Please make sure that any clothing you bring is CULTURALLY APPROPRIATE. Anything above the knee, that exposes your shoulders, or that is low cut is not acceptable. Light colors that show bras are not appropriate. Low hanging pants that reveal underwear are not appropriate. Sleeveless shirts/tank tops or clothes with swear words or satirical jokes are not appropriate for men or women at any time on course.

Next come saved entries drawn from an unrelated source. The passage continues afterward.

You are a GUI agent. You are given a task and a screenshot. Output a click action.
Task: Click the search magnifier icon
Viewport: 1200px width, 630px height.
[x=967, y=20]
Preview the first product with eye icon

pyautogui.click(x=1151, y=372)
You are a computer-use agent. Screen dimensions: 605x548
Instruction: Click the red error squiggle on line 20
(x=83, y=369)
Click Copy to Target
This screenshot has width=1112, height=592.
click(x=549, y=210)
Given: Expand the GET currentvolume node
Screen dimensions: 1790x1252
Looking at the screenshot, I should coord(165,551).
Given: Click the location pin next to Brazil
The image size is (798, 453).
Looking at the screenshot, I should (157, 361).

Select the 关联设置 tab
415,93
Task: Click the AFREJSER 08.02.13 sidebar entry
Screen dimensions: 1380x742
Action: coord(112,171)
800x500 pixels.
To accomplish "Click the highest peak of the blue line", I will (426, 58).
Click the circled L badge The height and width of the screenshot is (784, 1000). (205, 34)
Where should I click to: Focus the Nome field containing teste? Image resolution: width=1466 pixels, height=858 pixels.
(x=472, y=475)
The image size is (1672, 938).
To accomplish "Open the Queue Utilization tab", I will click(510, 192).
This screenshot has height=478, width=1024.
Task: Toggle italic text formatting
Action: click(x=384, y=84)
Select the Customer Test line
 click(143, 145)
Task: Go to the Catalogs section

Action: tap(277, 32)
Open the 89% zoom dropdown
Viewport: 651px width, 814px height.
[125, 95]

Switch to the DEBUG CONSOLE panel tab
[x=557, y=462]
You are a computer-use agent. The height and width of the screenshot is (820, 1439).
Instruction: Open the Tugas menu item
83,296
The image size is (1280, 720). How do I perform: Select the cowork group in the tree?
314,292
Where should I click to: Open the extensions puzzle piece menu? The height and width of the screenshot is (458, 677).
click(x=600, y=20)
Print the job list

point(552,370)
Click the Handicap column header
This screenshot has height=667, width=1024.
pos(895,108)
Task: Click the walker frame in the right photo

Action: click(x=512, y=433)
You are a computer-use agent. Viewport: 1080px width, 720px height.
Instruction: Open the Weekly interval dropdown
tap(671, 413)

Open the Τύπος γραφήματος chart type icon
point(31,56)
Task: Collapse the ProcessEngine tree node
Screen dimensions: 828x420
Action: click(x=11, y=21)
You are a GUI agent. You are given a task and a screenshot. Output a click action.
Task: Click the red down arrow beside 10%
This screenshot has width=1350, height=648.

We will send you back to get changed if we think what you’re wearing is not culturally or environmentally appropriate. As a good rule of thumb, if you’re questioning whether a piece of clothing is appropriate, it probably isn’t. Being on a Dragons program isn’t a fashion parade. If you feel like you look like a dag, then you’re probably doing it right.

MALE CLOTHING

On the Mekong course, we will experience an gradient of weather and temperature. From dry, cool and windy nights in the mountains to hot and humid weather in the lowlands. For this reason, we need to pack efficiently so that we are prepared for all elements. Please bring the following:

  • Lightweight RAIN JACKET (should be breathable material).
  • Three or four presentable and polite T-SHIRTs (your Dragon’s t-shirt an count as one).
  • At least one COLLARED SHIRT. This can be short-sleeved as it will be hot, but it is important to have one item to “dress up” in. Bring light colors, but try to avoid white entirely as it gets dirty easily.
  • One EXTRA T-SHIRT for sleeping in home-stays and villages (no tank tops).
  • One pair of NICE PANTS (lightweight like Dockers).
  • One or two pairs of lightweight QUICK-DRY PANTS. Note: these do not have to be expensive zip-offs (these can be great but are sometimes pricy), just make sure the pants are comfortable and can dry out quickly. These are great for hiking.
  • One pair of LONG SHORTS (they MUST go to your knees). While you’ll see people wearing shorts, the majority of Asian men and women wear pants, even in the heat!
  • One pair of LIGHTWEIGHT SHORTS FOR SLEEPING in home-stays and villages.
  • One RASH GUARD (or quick dry T shirt) AND a pair of BOARD SHORTS (to the knee or below) are also required for swimming. The new European bathing shorts that are not appropriate to swim in.
  • WARM LAYERS:
    • Be sure to bring a WARM FLEECE/WOOL PULLOVER or JACKET Fleece is great because it is light, doesn’t hold odors, dries fast and keeps you warm even if it’s wet. This is an essential element of the layering system, and a wool sweater will serve the same purpose. We recommend that students do NOT bring cotton sweaters and sweatshirts, as they are heavy, take a long time to dry and will only make you colder if they get wet.
  • Seven changes of COTTON UNDERWEAR (should not be visible in any cases).
  • SOCKS 3-5 pairs made out of wool or synthetic material.
  • A RAZOR and small bottle or tube of shaving cream. If you have facial hair, it’s appropriate to keep it well trimmed.
  • One DEODORANT that you prefer.
  • KNEE LENGTH/LOOSE RUNNING SHORTS Like our yogis, our runners don’t have to stop running just because they are on course. We want everyone to be fit and healthy and exercise a great stress reliever. Tight leggings are not appropriate to wear in the villages we stay in but loose, but knee length/loose shorts are great.

>MALES, DO NOT BRING

  • UNKEPT FACIAL HAIR: a clean-shaven face is the cultural norm. If you do have facial hair, keeping it well-trimmed is more culturally appropriate.
  • Any TANK TOPS.
  • T-SHIRTS that have INAPPROPRIATE or OFFENSIVE wording on them.
  • SHORTS that are ABOVE YOUR KNEE.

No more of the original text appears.